= Brief =
Repeat only what runs from the line with "Viewport: 1600px width, 750px" through the last line of the data below, both included, keeping every word as it is and leaving out the pictures.
- Opening Delimiter -
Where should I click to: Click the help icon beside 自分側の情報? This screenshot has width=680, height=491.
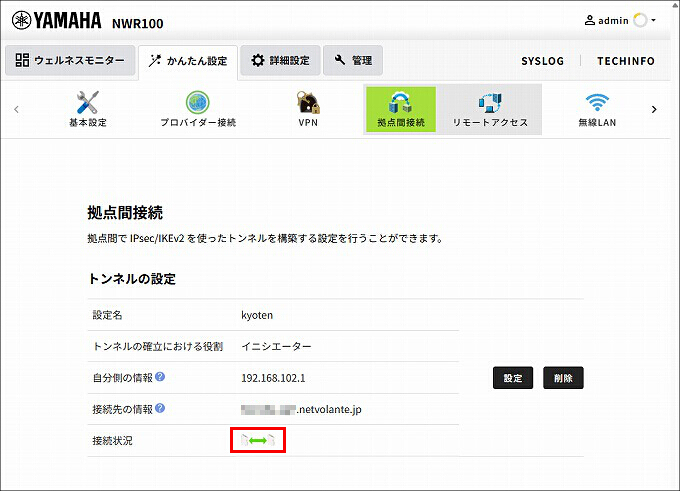click(160, 376)
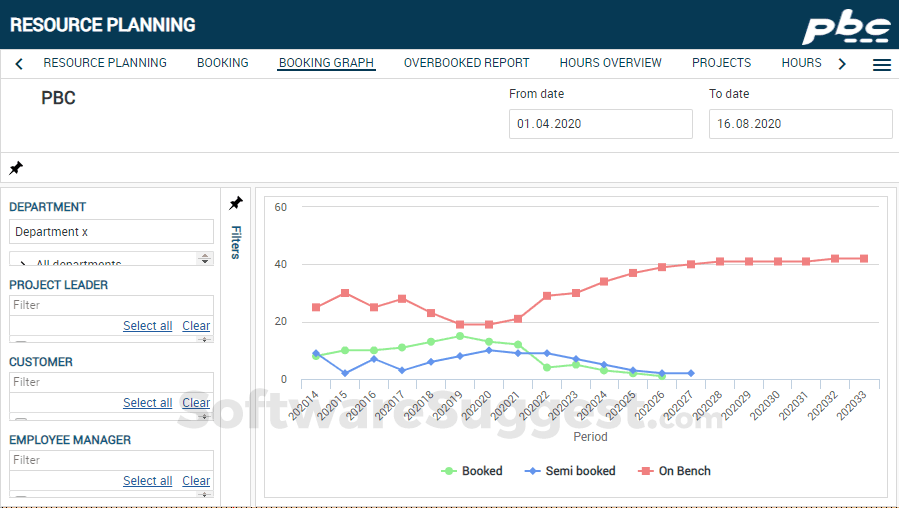Click the To date field
899x508 pixels.
pos(800,124)
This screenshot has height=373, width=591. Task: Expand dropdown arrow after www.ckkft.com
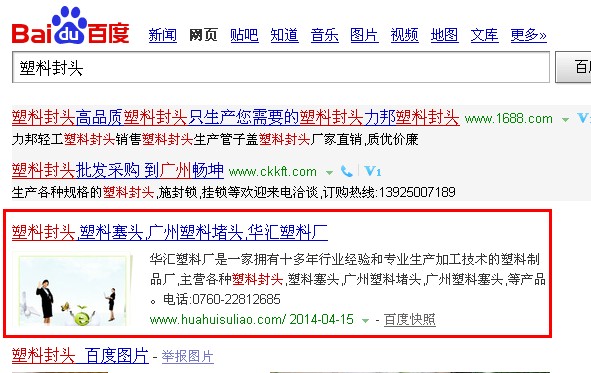pyautogui.click(x=329, y=173)
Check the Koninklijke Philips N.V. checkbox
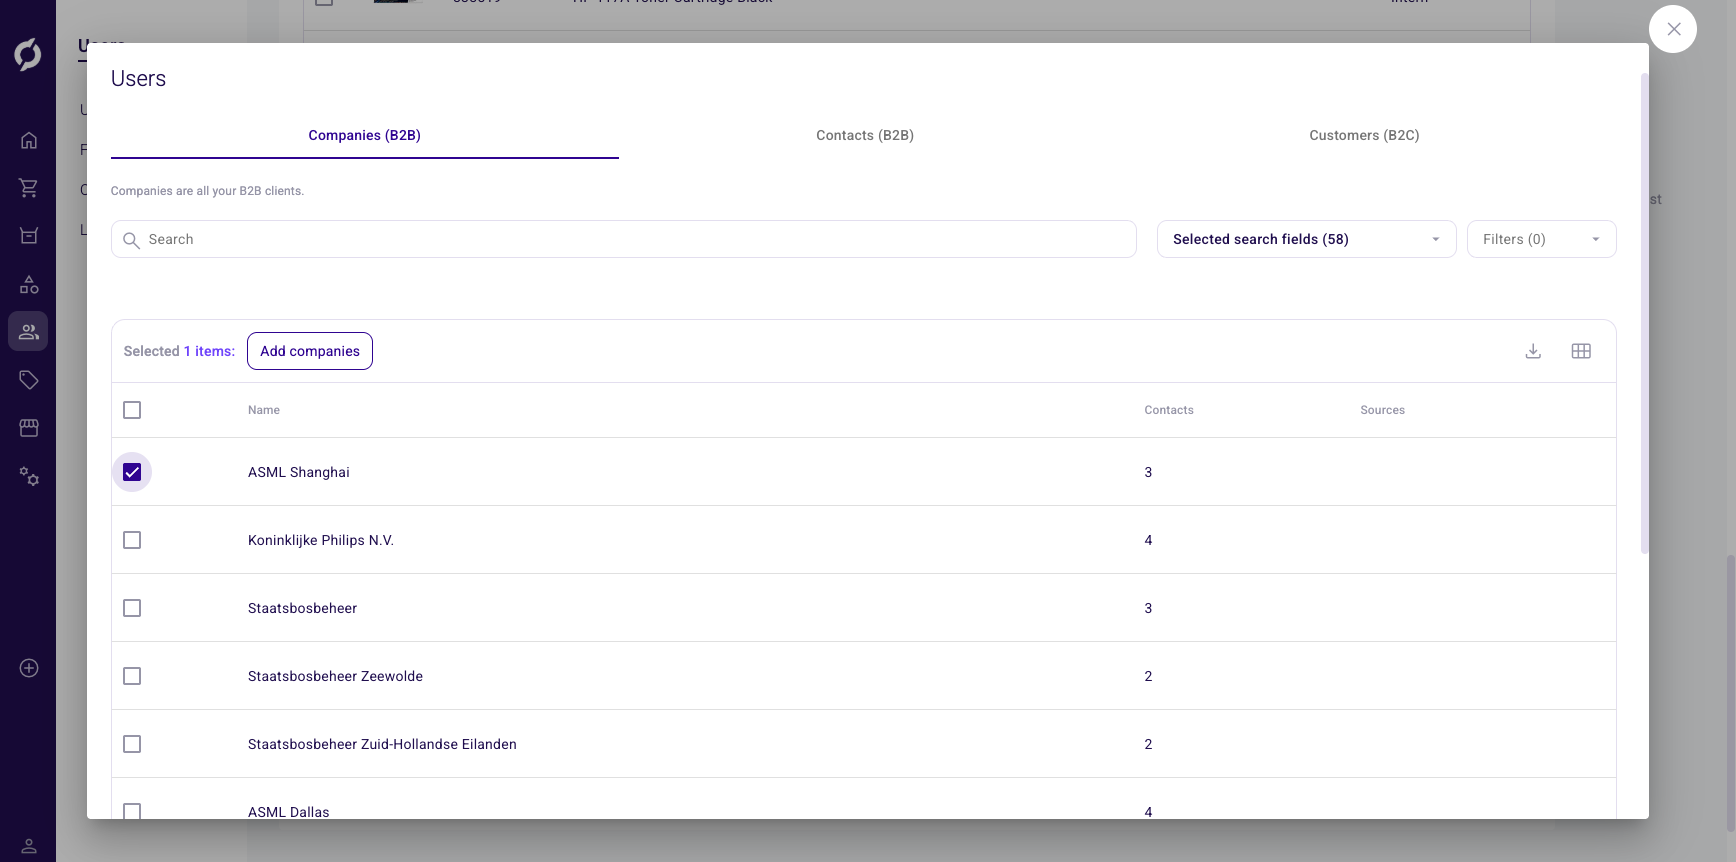The height and width of the screenshot is (862, 1736). (x=132, y=540)
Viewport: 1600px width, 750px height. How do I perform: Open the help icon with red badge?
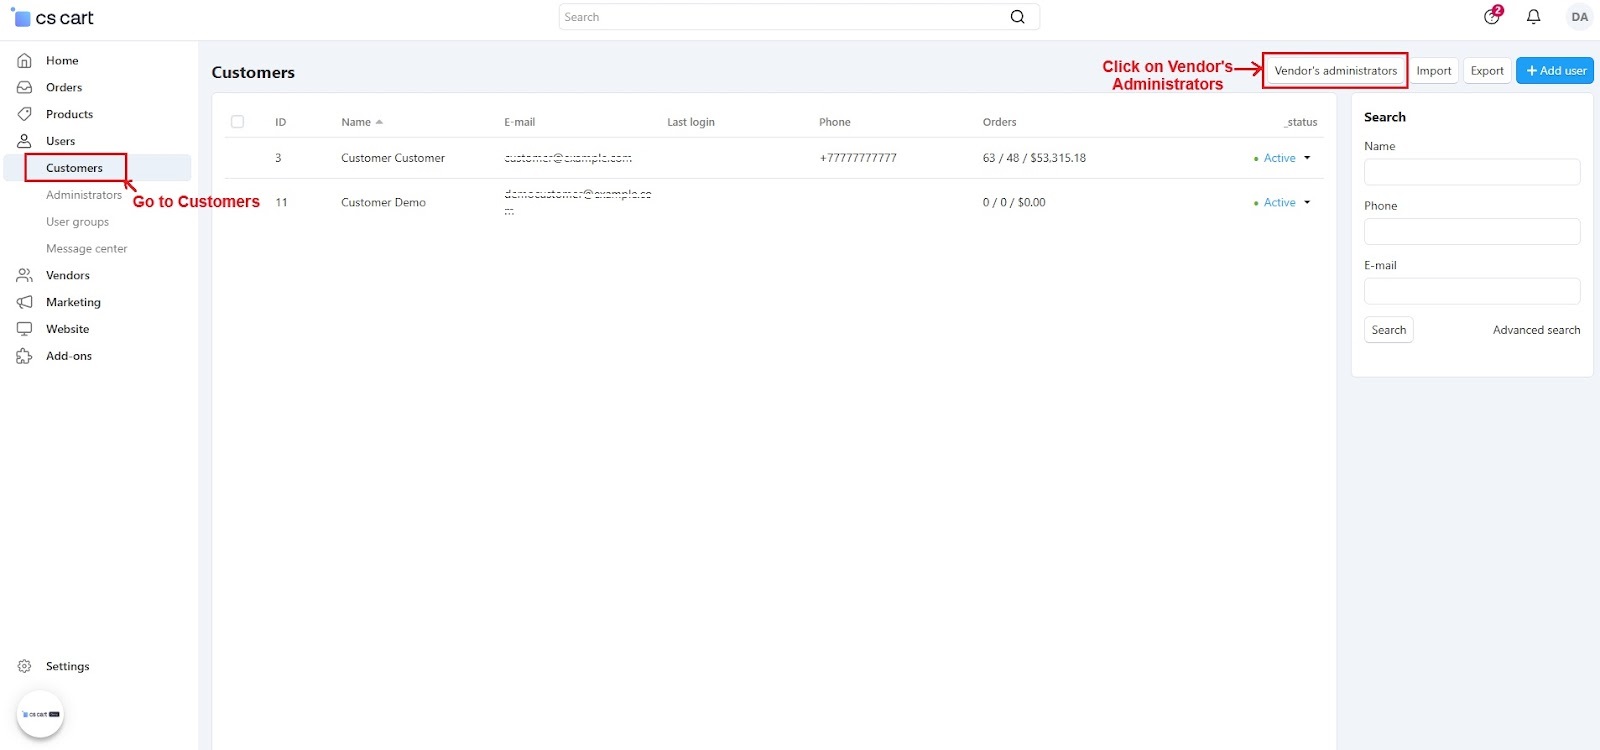click(1492, 16)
- Closing Delimiter -
= Answer below =
Viewport: 1600px width, 750px height. How do I perform: Open the help icon with red badge?
click(1492, 16)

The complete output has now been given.